Güven, güven, güven…

Yılbaşı yaklaşırken, 2021’nin son günlerinde kur hareketlerinin nispeten daha az hareketli seyrettiğini görüyoruz. Ancak piyasa dedikoduları bir türlü sona ermedi.

“Dolar/TL 9.00 seviyesine kadar indirilecek, burada tutunması zor ama illa ki inecek” diyenler de var, “buralarda dinlendikten sonra tekrar yükselişe devam edecek” diyenler de var. Ben gelişmelere biraz farklı taraftan bakmak istiyorum.

Aralık ayının başından beri döviz rezervlerinde 12 milyar dolar civarında azalma olduğuna göre, yeni yılda TCMB net varlıkları en çok tartışılan konulardan bir olacak. Aslına bakılırsa 2021’de ülkeye döviz girişi hızlanmıştı. En azından Ödemeler Dengesi hesabından bunu takip edebildik. Dolayısıyla döviz kurlarının bu kadar hızlı yükselmesinin arkasında piyasa dinamiklerine karşı atılan adımlar, yüksek enflasyon ve ortaya çıkan güvensizlik olduğu net olarak ifade edilebilir.

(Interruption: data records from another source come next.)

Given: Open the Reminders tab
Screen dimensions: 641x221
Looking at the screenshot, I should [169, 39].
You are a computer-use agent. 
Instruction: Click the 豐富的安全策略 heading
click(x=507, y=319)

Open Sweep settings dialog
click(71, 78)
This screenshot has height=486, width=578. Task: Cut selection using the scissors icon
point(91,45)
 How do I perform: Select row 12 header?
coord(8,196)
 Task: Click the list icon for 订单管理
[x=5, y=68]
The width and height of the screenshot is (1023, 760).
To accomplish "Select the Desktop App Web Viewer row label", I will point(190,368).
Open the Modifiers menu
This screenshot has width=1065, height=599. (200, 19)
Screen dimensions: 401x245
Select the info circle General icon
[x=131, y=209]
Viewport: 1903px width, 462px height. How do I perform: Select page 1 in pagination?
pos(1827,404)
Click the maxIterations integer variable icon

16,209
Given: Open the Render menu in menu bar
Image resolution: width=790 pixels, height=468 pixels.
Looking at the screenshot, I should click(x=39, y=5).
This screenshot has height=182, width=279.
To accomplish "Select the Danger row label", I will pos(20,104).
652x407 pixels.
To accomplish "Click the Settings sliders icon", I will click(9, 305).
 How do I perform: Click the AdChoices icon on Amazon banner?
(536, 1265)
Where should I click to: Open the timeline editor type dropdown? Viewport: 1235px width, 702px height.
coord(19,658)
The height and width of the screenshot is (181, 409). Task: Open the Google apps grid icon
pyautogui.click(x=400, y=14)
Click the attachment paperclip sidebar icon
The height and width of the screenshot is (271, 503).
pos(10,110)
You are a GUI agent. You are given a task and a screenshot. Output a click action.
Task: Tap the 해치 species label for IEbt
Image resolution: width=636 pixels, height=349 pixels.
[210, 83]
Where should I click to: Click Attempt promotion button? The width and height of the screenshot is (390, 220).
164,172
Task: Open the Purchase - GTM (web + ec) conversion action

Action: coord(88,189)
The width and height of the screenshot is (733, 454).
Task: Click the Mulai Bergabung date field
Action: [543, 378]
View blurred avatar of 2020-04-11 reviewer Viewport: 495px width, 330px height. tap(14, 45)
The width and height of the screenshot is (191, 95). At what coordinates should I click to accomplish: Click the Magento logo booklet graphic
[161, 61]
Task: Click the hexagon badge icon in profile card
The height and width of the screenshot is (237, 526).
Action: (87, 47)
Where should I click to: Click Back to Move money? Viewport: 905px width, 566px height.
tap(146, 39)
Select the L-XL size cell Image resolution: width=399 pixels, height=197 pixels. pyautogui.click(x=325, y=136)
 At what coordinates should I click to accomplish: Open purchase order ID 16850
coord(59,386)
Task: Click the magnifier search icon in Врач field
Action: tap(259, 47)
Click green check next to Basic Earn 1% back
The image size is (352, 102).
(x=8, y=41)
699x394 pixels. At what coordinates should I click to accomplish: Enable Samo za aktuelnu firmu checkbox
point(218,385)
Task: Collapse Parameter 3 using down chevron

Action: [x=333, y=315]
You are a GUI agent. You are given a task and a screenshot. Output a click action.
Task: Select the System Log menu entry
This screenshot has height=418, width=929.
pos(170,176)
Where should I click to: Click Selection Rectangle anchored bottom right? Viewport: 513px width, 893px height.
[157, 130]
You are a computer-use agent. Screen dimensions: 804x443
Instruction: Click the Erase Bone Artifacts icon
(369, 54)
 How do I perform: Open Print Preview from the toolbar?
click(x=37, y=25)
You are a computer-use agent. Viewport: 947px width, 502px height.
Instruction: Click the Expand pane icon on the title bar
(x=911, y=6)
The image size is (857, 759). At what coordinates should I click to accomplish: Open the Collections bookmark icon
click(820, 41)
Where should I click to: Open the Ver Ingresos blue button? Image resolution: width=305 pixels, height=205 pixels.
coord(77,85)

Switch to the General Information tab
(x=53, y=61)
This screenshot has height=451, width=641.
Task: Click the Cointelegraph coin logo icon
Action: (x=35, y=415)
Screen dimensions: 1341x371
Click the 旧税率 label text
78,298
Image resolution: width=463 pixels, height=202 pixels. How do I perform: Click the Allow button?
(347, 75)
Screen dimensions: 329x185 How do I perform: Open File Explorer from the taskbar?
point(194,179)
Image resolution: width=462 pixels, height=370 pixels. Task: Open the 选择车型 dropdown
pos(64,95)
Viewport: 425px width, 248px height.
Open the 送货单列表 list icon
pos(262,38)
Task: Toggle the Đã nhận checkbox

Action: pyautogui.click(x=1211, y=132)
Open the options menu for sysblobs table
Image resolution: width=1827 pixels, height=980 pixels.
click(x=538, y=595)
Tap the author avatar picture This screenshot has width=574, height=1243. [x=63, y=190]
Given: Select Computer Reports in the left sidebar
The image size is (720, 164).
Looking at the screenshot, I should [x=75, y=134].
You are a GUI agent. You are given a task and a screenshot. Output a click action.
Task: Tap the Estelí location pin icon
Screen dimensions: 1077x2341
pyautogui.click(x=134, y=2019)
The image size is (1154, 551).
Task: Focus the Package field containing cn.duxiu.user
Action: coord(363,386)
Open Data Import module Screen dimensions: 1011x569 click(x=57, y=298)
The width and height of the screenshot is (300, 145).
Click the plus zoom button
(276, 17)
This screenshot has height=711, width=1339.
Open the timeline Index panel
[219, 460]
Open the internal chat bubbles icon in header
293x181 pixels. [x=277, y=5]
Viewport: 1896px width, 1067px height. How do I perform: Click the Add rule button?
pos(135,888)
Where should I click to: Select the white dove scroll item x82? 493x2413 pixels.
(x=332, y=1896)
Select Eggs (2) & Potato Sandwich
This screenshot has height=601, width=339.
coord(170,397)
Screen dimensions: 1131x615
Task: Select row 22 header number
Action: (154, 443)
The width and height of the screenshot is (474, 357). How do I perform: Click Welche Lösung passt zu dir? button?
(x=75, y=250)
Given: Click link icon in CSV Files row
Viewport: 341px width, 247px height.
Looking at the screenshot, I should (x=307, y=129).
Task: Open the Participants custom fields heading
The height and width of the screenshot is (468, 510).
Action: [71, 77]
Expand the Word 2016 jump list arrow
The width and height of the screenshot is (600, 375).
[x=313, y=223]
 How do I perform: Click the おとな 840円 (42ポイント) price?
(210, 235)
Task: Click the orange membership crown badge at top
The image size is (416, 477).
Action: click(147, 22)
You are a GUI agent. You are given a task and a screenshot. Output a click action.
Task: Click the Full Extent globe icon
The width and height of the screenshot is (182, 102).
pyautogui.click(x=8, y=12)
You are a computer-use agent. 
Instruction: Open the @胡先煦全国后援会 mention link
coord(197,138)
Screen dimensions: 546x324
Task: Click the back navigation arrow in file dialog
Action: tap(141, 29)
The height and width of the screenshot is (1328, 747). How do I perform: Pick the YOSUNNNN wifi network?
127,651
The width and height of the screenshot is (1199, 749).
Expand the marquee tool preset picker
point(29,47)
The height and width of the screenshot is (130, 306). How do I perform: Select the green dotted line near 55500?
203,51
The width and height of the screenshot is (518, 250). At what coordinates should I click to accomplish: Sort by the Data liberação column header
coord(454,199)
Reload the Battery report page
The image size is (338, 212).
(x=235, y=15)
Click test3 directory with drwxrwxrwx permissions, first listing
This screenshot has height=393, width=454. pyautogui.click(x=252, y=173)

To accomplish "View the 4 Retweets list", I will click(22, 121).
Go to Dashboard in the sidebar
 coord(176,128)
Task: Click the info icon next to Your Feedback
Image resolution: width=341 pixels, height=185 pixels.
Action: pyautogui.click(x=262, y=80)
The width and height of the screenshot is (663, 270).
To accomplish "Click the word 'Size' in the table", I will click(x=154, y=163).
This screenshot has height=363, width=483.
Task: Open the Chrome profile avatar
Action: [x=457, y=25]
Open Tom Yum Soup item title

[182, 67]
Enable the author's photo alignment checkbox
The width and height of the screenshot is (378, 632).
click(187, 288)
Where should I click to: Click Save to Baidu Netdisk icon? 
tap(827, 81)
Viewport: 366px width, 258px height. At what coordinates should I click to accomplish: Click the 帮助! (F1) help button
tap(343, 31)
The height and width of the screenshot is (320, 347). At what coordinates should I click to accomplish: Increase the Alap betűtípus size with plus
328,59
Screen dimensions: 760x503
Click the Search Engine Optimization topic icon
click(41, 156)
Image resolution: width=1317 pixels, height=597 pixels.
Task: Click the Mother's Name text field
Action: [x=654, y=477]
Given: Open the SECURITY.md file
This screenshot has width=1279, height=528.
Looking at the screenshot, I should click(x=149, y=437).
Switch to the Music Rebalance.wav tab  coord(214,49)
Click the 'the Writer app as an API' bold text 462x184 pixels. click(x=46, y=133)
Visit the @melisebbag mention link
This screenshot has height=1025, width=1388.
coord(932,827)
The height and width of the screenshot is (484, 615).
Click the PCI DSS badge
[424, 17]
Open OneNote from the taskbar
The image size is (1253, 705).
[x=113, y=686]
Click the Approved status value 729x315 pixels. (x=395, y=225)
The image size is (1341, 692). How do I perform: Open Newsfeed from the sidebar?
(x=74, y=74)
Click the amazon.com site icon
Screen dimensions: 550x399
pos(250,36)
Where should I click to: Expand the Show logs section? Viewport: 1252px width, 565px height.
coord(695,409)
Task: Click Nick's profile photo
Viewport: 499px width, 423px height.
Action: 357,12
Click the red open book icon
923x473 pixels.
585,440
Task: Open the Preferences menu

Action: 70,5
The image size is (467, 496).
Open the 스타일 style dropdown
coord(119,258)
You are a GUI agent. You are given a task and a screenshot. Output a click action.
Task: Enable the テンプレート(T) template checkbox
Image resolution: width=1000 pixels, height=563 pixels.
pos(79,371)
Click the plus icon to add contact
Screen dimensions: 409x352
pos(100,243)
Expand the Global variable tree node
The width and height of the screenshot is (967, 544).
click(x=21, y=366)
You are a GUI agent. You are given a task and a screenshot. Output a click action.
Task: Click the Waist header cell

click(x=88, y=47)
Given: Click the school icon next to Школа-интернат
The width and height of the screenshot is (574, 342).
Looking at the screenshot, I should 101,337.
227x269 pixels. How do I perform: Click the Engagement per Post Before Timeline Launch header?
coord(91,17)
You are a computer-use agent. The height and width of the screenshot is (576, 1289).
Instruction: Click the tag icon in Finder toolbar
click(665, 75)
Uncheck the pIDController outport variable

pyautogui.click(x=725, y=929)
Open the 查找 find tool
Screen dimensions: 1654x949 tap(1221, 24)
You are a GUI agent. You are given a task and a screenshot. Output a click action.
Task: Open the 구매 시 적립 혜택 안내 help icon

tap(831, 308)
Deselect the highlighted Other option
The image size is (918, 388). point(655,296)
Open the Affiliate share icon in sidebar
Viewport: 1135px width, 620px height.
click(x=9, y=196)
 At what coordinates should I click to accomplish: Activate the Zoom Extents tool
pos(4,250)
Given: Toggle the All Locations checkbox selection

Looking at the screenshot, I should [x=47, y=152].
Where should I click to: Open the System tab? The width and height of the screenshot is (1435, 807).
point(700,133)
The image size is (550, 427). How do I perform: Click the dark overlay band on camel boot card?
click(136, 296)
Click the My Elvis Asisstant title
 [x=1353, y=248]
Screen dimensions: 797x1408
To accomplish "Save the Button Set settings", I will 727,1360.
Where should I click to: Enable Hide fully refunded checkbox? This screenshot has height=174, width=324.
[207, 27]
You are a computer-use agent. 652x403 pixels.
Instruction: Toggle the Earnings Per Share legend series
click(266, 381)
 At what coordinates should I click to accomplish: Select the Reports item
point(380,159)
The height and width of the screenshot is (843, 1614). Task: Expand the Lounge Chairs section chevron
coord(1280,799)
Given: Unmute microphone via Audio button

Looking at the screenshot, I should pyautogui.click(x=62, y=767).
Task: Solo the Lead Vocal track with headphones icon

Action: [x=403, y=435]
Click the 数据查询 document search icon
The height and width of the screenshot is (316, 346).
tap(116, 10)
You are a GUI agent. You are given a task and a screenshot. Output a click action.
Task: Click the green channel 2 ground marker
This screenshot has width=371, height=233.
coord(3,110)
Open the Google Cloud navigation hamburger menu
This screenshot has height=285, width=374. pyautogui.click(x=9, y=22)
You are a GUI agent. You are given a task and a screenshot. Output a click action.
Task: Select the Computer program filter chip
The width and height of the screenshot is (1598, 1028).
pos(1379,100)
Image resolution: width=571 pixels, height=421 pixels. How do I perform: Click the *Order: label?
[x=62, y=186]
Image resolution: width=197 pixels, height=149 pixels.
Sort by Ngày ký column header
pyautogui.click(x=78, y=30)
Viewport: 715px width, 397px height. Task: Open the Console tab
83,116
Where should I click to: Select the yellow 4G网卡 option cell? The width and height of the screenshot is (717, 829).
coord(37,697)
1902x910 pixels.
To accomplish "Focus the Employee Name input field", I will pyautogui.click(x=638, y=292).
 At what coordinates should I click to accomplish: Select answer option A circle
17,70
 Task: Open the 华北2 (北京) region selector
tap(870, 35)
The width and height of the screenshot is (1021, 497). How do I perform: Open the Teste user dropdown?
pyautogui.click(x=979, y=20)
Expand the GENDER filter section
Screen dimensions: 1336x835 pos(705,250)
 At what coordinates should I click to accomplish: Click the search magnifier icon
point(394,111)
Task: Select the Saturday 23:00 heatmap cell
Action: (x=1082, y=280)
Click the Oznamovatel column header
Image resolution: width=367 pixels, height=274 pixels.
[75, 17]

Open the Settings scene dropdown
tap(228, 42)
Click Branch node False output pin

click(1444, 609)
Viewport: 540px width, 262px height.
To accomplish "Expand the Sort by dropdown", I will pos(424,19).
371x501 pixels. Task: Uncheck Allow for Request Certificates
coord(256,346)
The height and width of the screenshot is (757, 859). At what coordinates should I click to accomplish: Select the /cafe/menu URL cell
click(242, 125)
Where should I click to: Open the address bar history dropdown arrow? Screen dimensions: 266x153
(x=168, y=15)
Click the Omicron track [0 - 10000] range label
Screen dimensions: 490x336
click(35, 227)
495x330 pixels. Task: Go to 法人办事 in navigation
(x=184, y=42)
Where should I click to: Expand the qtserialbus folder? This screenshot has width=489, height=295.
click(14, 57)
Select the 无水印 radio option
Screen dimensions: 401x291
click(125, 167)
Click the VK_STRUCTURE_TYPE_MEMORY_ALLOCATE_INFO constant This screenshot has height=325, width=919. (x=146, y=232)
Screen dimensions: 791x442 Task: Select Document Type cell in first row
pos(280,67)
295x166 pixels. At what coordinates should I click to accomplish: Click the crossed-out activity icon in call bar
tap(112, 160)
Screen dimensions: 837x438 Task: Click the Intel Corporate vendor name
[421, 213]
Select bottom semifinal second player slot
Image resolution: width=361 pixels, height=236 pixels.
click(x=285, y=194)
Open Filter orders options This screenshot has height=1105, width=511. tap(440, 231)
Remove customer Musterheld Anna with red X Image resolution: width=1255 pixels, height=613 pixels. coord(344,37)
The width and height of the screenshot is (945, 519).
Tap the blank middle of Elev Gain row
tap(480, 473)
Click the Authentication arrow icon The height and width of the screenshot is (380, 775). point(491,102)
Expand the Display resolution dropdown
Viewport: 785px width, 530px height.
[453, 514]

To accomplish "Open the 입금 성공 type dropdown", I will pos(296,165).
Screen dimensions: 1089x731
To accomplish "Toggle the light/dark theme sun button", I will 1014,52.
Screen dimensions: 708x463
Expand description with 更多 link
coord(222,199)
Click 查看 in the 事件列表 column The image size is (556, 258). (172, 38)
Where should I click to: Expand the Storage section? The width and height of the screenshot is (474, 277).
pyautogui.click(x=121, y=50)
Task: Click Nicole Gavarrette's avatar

Bundan başka “rekabetçi kur” dedikten sonra Dolar/TL’nin 18.00 ‘den 11.00 seviyesine inmiş olması, elbette maliyet-fiyat dengesinde yepyeni bir bozulma yarattı. Bu sebeple enflasyonun düşmesi gecikecek. Çünkü yüksek maliyetten yapılan tedarik stokunun erimesi zaman alacak. Bu arada hükümetin bu zamanı kısaltmak için nihai satıcıların üzerinde baskı kuracağına inanıyorum. Buna rağmen ithal mallarının yurt dışında fiyatı düşmeden, Türkiye’de enflasyonun istikrarlı şekilde düşmesini beklemiyorum.

“Büyüme modeli sakince ele alınmalı…”

Büyüme 2022’nin en ciddi konularından biri olacak. Tabii ki 2020’nin kötü performansından sonra 2021’de yüksek büyüme çıkması normal. Pandeminin Türkiye için fırsat yarattığı da ortada. Aksi takdirde 2018 ve 2019 yılında çok düşük büyüme gösteren Türkiye’nin normal şartlarda % 5’i yakalaması pek mümkün değildi. Uzak Doğu’dan Türkiye’ye kayan ve TİM’in 25 milyar dolar olarak hesapladığı ihracat fazlası da bunun kanıtıdır diyebilirim. Bakalım 2022’de bu fazlayı kalıcı hale getirebilecek miyiz?

Açıkçası 2018 yılında başlattığımız ama bir türlü devam ettiremediğimiz ihracat ve üretime dayalı büyüme modelinin, bugün “tabandan tavana” değil “yukarıdan aşağıya” uygulanmaya çalışıldığını görüyorum. Halbuki hedef pazardan üretim kapasitesine, tedarikten lojistiğe, enerjiden finansmana kadar kurgulanması gereken bir model bu.

Dilerim 2022’de daha sakin zamanlar yaşarız ve bu sefer modeli daha kapsamlı şekilde ele alırız. Herkese sağlık ve başarı dolu bir yıl diliyorum.